Provided data:

◆ ◆ ◆

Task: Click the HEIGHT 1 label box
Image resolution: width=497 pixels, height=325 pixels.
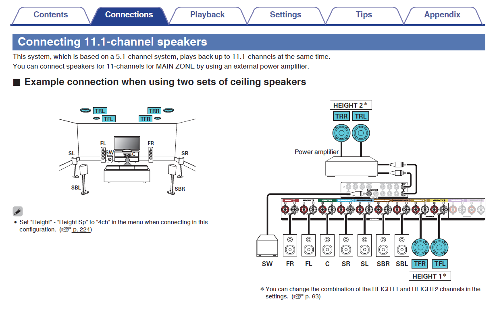Action: tap(429, 276)
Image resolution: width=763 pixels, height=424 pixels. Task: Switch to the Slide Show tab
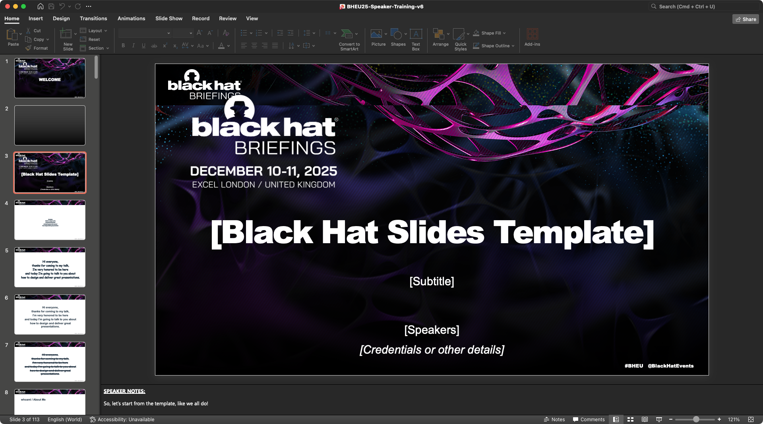[169, 19]
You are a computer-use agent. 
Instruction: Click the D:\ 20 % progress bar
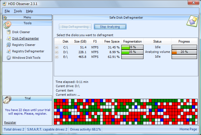184,52
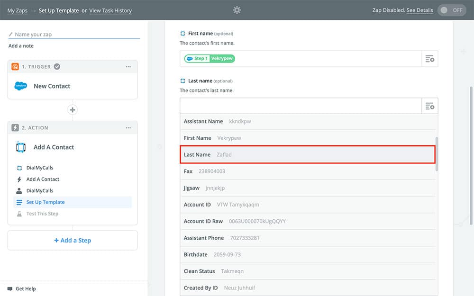This screenshot has width=474, height=296.
Task: Open Add A Contact sub-step
Action: tap(43, 179)
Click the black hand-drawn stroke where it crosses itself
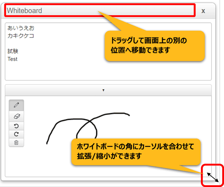The height and width of the screenshot is (187, 224). point(89,121)
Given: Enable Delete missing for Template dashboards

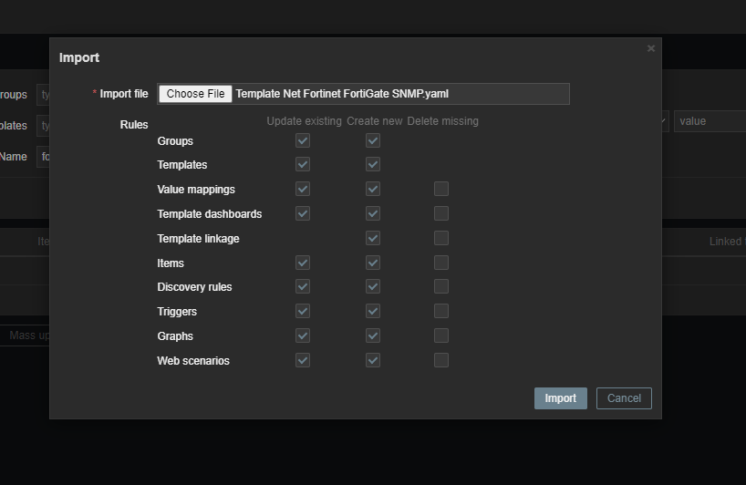Looking at the screenshot, I should coord(441,213).
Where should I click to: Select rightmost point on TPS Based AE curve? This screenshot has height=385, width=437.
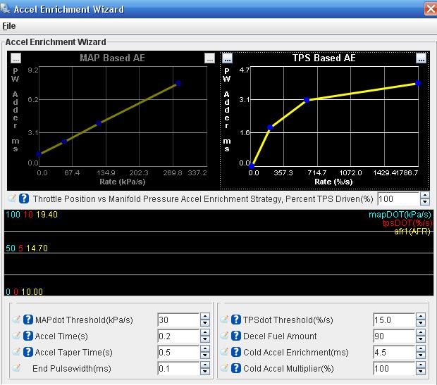click(418, 83)
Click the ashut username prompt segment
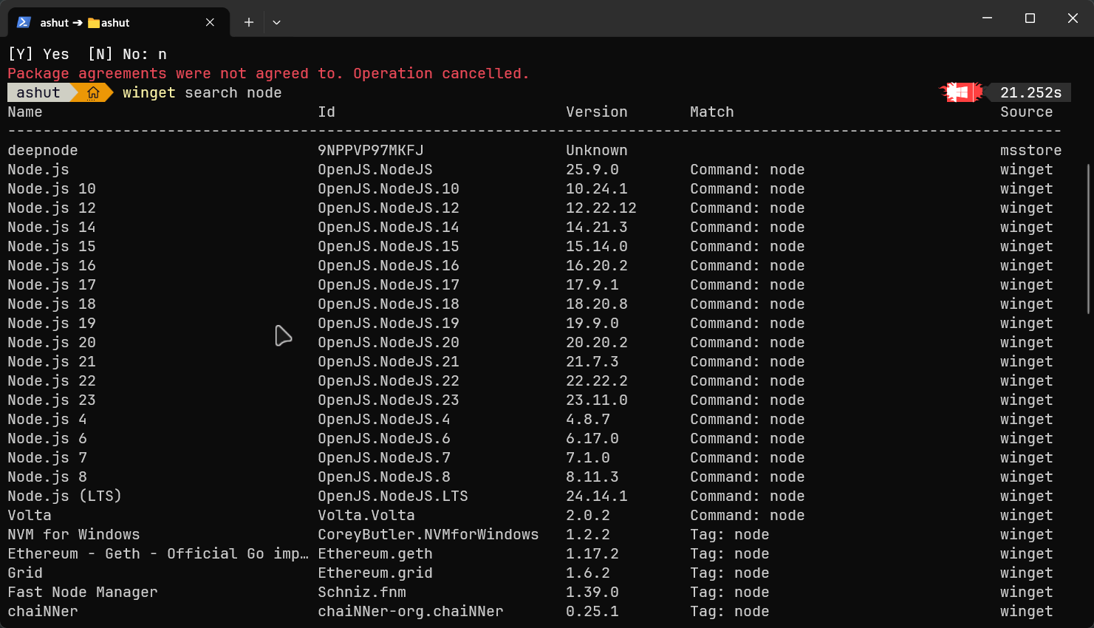The width and height of the screenshot is (1094, 628). [x=38, y=92]
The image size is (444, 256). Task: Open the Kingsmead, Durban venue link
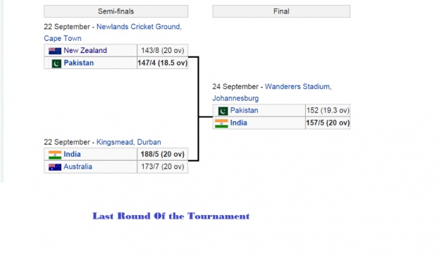(129, 142)
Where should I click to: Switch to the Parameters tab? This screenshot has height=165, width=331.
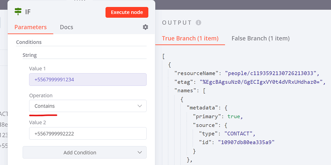click(x=30, y=27)
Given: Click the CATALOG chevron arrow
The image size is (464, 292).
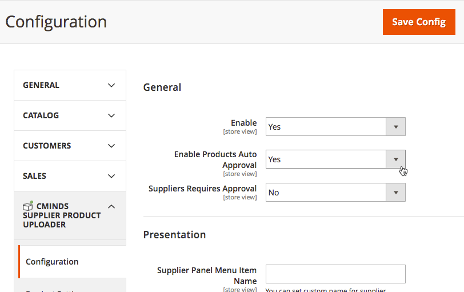Looking at the screenshot, I should click(x=111, y=115).
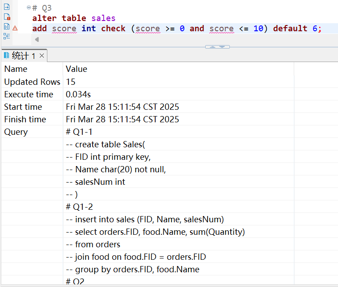Collapse the # Q3 code fold toggle
Screen dimensions: 338x287
coord(29,8)
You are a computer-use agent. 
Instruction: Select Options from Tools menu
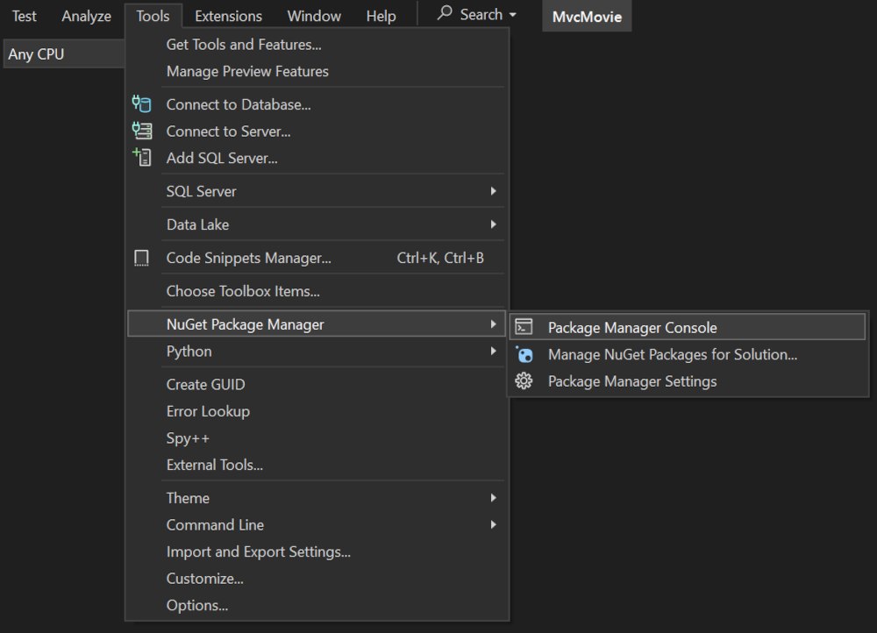197,605
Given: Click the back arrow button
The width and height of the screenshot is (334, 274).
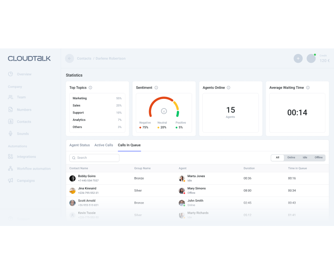Looking at the screenshot, I should [x=70, y=58].
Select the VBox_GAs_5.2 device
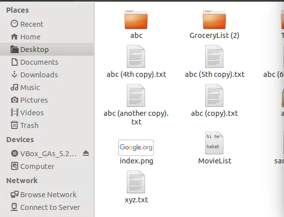Screen dimensions: 284x217 coord(43,154)
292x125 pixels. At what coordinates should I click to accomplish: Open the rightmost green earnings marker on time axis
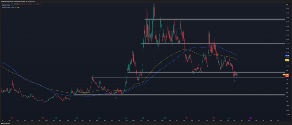click(229, 118)
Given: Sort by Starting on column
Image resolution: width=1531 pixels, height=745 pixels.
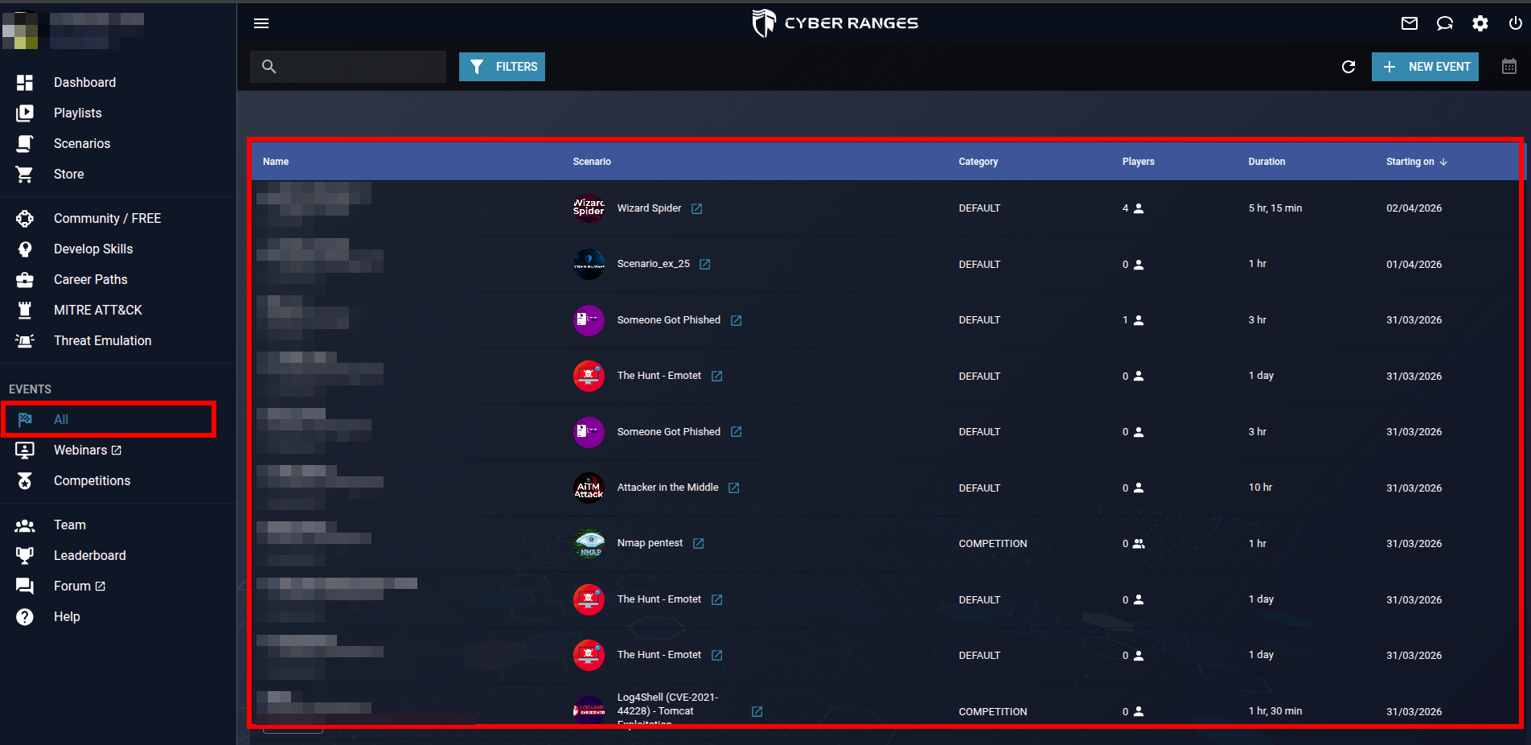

◆ ◆ ◆

What you will do: Transcribe exactly, with no pictures, the lines running from the first line of the material through the line holding "Given: Click the CATALOG chevron arrow".

Output for this exercise:
Task: Click the HEIGHT 1 label box
Image resolution: width=497 pixels, height=325 pixels.
Action: tap(429, 276)
Image resolution: width=763 pixels, height=424 pixels. Task: Switch to the Slide Show tab
[169, 19]
You are a computer-use agent. 
Instruction: Click the D:\ 20 % progress bar
184,52
This screenshot has width=474, height=296.
Task: Open Add A Contact sub-step
Action: tap(43, 179)
Click the black hand-drawn stroke where it crosses itself
The height and width of the screenshot is (187, 224). point(89,121)
Given: Enable Delete missing for Template dashboards

Looking at the screenshot, I should coord(441,213).
Where should I click to: Select rightmost point on TPS Based AE curve? This screenshot has height=385, width=437.
click(418, 83)
Click the ashut username prompt segment
The width and height of the screenshot is (1094, 628). [x=38, y=92]
The image size is (444, 256). Task: Open the Kingsmead, Durban venue link
(129, 142)
Where should I click to: Switch to the Parameters tab? This screenshot has height=165, width=331.
click(x=30, y=27)
Given: Click the CATALOG chevron arrow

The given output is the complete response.